= About this exercise =
The records below should be printed once more, exactly as they appear.

= Material for the task =

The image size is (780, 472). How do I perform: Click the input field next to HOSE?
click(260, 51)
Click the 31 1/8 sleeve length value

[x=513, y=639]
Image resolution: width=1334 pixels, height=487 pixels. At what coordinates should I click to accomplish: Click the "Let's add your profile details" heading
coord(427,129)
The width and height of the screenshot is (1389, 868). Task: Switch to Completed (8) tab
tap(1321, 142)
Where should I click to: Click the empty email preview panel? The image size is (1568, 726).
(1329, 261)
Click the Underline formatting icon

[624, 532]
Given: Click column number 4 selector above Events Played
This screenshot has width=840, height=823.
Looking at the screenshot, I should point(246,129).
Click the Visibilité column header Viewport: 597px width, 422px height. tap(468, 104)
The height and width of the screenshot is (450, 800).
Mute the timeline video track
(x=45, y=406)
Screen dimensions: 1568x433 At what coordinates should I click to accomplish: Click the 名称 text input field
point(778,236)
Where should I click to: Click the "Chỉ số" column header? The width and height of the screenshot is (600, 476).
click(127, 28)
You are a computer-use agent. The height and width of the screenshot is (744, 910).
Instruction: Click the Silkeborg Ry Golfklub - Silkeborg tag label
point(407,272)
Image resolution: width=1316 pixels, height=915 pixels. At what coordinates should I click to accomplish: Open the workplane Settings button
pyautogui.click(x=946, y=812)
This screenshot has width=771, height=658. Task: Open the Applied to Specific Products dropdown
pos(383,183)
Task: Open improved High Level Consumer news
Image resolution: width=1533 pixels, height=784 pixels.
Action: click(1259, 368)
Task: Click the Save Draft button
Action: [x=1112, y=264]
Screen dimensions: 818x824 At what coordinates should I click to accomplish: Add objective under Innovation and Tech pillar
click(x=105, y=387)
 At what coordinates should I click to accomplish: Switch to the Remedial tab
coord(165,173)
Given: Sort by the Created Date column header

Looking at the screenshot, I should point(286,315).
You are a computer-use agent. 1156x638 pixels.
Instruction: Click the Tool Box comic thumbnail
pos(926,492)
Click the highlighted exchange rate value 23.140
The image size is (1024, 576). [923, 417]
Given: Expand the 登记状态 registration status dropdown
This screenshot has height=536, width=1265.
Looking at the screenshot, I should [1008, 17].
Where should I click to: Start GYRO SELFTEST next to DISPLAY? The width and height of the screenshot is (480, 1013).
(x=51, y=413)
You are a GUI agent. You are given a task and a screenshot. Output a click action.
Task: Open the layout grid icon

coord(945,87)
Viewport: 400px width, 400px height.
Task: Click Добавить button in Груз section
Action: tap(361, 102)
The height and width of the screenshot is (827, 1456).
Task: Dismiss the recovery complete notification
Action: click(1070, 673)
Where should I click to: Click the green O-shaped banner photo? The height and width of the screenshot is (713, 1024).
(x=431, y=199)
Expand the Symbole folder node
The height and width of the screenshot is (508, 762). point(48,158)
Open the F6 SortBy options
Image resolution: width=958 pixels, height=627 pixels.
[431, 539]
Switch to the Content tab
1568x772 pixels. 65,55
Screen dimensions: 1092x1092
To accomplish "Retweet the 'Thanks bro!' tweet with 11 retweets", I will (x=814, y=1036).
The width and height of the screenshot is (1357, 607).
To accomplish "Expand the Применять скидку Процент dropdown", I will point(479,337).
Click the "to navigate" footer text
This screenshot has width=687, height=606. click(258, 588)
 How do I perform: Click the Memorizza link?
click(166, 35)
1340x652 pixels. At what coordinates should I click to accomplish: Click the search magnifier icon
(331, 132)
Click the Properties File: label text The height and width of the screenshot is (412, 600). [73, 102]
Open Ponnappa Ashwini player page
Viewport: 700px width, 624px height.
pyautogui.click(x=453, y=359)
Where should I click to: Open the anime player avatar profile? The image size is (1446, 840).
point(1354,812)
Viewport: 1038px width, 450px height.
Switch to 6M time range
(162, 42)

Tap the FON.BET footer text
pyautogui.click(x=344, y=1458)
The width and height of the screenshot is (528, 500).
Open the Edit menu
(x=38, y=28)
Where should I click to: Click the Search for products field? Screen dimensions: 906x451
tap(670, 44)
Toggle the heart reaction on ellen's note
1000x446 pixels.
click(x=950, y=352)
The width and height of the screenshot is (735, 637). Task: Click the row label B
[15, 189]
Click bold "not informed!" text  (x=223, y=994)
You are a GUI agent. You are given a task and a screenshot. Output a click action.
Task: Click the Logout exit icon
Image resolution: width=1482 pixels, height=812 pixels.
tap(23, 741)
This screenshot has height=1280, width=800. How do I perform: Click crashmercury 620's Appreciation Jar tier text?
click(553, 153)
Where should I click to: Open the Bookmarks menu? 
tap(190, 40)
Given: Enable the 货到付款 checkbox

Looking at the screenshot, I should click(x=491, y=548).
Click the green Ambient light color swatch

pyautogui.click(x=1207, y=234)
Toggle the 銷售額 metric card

= Task solution =
The image size is (780, 472). How do I perform: Click the input field next to HOSE?
click(260, 51)
Click the 31 1/8 sleeve length value

[x=513, y=639]
Image resolution: width=1334 pixels, height=487 pixels. At what coordinates should I click to accomplish: Click the "Let's add your profile details" heading
coord(427,129)
The width and height of the screenshot is (1389, 868). Task: Switch to Completed (8) tab
tap(1321, 142)
Where should I click to: Click the empty email preview panel? The image size is (1568, 726).
(1329, 261)
Click the Underline formatting icon

[624, 532]
Given: Click column number 4 selector above Events Played
This screenshot has width=840, height=823.
Looking at the screenshot, I should point(246,129).
Click the Visibilité column header Viewport: 597px width, 422px height. tap(468, 104)
The height and width of the screenshot is (450, 800).
Mute the timeline video track
(x=45, y=406)
Screen dimensions: 1568x433 At what coordinates should I click to accomplish: Click the 名称 text input field
point(778,236)
Where should I click to: Click the "Chỉ số" column header? The width and height of the screenshot is (600, 476).
click(127, 28)
You are a computer-use agent. The height and width of the screenshot is (744, 910).
Instruction: Click the Silkeborg Ry Golfklub - Silkeborg tag label
point(407,272)
Image resolution: width=1316 pixels, height=915 pixels. At what coordinates should I click to accomplish: Open the workplane Settings button
pyautogui.click(x=946, y=812)
This screenshot has width=771, height=658. Task: Open the Applied to Specific Products dropdown
pos(383,183)
Task: Open improved High Level Consumer news
Image resolution: width=1533 pixels, height=784 pixels.
Action: click(1259, 368)
Task: Click the Save Draft button
Action: [x=1112, y=264]
Screen dimensions: 818x824 At what coordinates should I click to accomplish: Add objective under Innovation and Tech pillar
click(x=105, y=387)
 At what coordinates should I click to accomplish: Switch to the Remedial tab
coord(165,173)
Given: Sort by the Created Date column header

Looking at the screenshot, I should point(286,315).
You are a computer-use agent. 1156x638 pixels.
Instruction: Click the Tool Box comic thumbnail
pos(926,492)
Click the highlighted exchange rate value 23.140
The image size is (1024, 576). [923, 417]
Given: Expand the 登记状态 registration status dropdown
This screenshot has height=536, width=1265.
Looking at the screenshot, I should [1008, 17].
Where should I click to: Start GYRO SELFTEST next to DISPLAY? The width and height of the screenshot is (480, 1013).
(x=51, y=413)
You are a GUI agent. You are given a task and a screenshot. Output a click action.
Task: Open the layout grid icon

coord(945,87)
Viewport: 400px width, 400px height.
Task: Click Добавить button in Груз section
Action: tap(361, 102)
The height and width of the screenshot is (827, 1456).
Task: Dismiss the recovery complete notification
Action: click(1070, 673)
Where should I click to: Click the green O-shaped banner photo? The height and width of the screenshot is (713, 1024).
(x=431, y=199)
Expand the Symbole folder node
The height and width of the screenshot is (508, 762). point(48,158)
Open the F6 SortBy options
Image resolution: width=958 pixels, height=627 pixels.
[431, 539]
Switch to the Content tab
1568x772 pixels. 65,55
Screen dimensions: 1092x1092
To accomplish "Retweet the 'Thanks bro!' tweet with 11 retweets", I will (x=814, y=1036).
The width and height of the screenshot is (1357, 607).
To accomplish "Expand the Применять скидку Процент dropdown", I will point(479,337).
Click the "to navigate" footer text
This screenshot has width=687, height=606. click(258, 588)
 How do I perform: Click the Memorizza link?
click(166, 35)
1340x652 pixels. At what coordinates should I click to accomplish: Click the search magnifier icon
(331, 132)
Click the Properties File: label text The height and width of the screenshot is (412, 600). [73, 102]
Open Ponnappa Ashwini player page
Viewport: 700px width, 624px height.
pyautogui.click(x=453, y=359)
Where should I click to: Open the anime player avatar profile? The image size is (1446, 840).
point(1354,812)
Viewport: 1038px width, 450px height.
Switch to 6M time range
(162, 42)

Tap the FON.BET footer text
pyautogui.click(x=344, y=1458)
The width and height of the screenshot is (528, 500).
Open the Edit menu
(x=38, y=28)
Where should I click to: Click the Search for products field? Screen dimensions: 906x451
tap(670, 44)
Toggle the heart reaction on ellen's note
1000x446 pixels.
click(x=950, y=352)
The width and height of the screenshot is (735, 637). Task: Click the row label B
[15, 189]
Click bold "not informed!" text  (x=223, y=994)
You are a GUI agent. You are given a task and a screenshot. Output a click action.
Task: Click the Logout exit icon
Image resolution: width=1482 pixels, height=812 pixels.
tap(23, 741)
This screenshot has height=1280, width=800. How do I perform: Click crashmercury 620's Appreciation Jar tier text?
click(553, 153)
Where should I click to: Open the Bookmarks menu? 
tap(190, 40)
Given: Enable the 货到付款 checkbox

Looking at the screenshot, I should click(x=491, y=548).
Click the green Ambient light color swatch

pyautogui.click(x=1207, y=234)
Toggle the 銷售額 metric card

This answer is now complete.